Records from a collection
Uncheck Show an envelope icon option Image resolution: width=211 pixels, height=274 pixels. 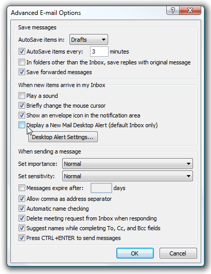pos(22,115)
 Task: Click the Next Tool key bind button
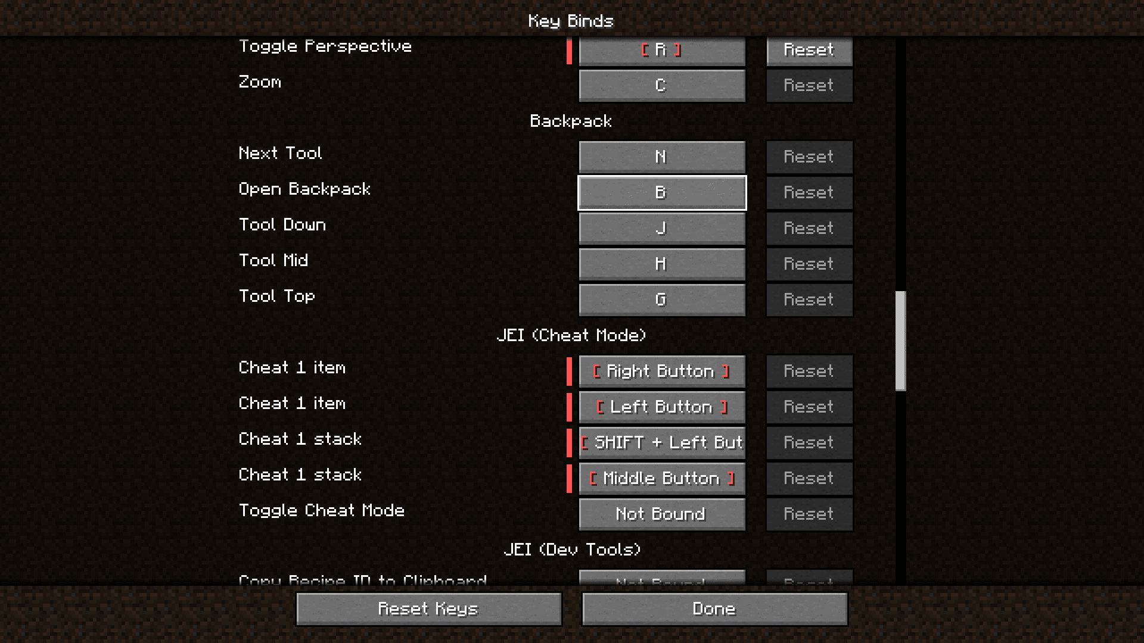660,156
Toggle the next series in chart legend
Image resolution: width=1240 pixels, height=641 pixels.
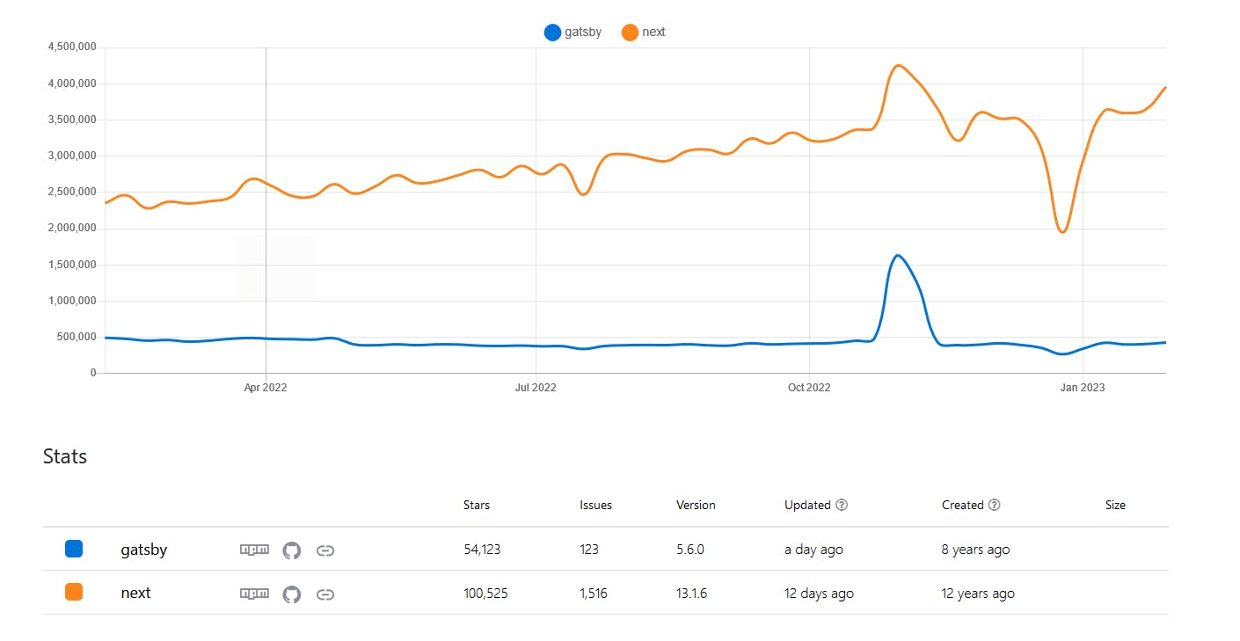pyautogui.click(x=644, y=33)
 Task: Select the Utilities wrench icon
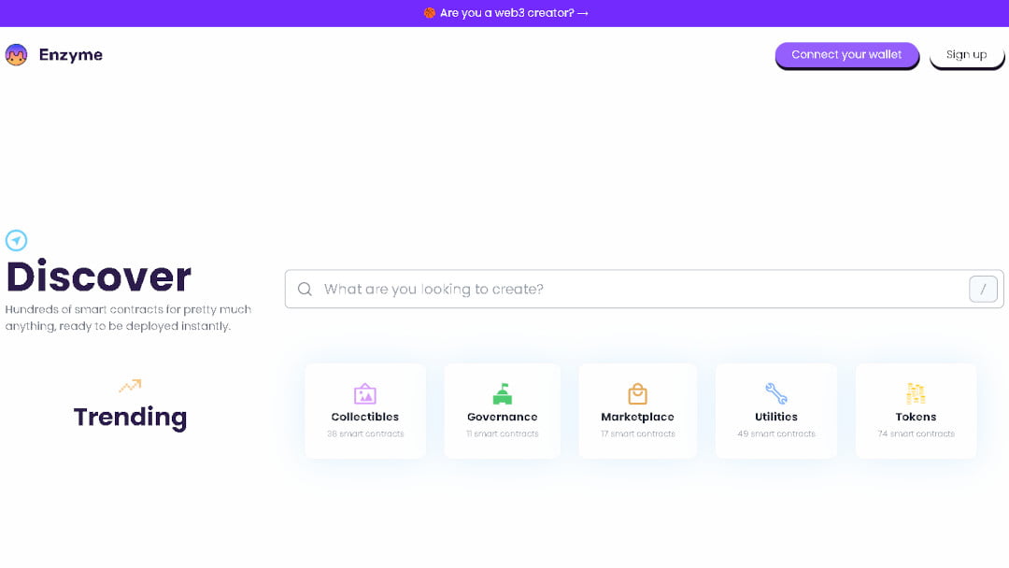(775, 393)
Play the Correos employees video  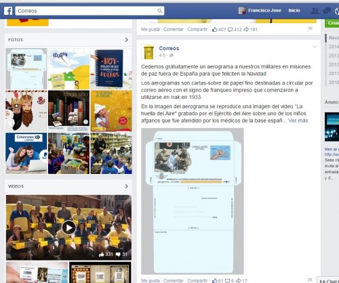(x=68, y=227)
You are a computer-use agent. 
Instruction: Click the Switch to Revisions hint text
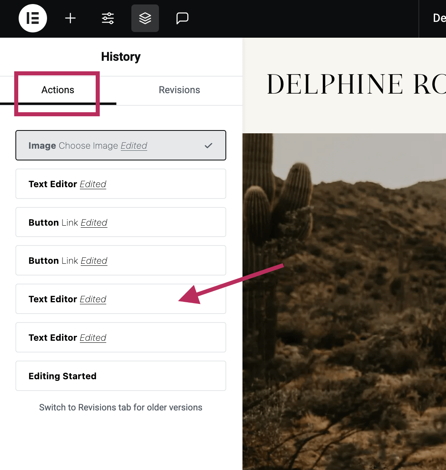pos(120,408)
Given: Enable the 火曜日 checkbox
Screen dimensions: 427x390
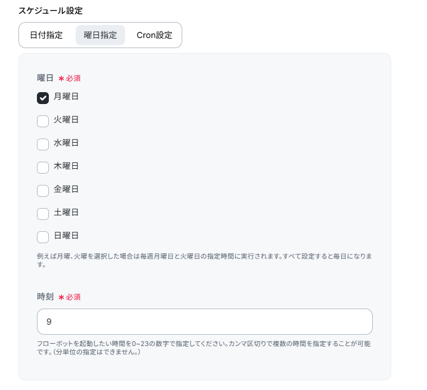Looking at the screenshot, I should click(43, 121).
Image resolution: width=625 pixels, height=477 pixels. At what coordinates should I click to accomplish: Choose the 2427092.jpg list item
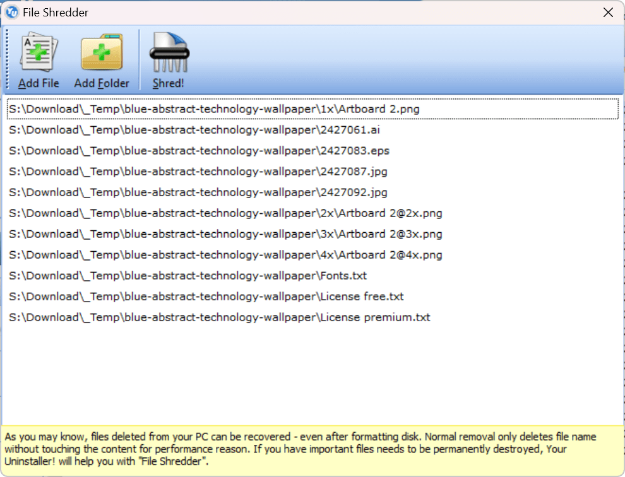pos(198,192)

...

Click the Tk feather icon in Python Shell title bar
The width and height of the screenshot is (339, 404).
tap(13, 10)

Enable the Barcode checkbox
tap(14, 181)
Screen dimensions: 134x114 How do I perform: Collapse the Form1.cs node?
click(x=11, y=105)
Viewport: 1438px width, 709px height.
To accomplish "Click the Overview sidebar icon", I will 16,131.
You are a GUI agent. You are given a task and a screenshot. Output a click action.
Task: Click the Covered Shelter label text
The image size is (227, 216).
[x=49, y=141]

:: GIVEN EXERCISE ::
Please rewrite the stretch of records from the line containing "Image resolution: width=625" through the line containing "pos(198,192)", renaming "list item" as "menu entry" and keeping everything else the same. Leave the pictures out of your answer.

:: TASK OUTPUT ::
Image resolution: width=625 pixels, height=477 pixels. At what coordinates should I click to accomplish: Choose the 2427092.jpg menu entry
pos(198,192)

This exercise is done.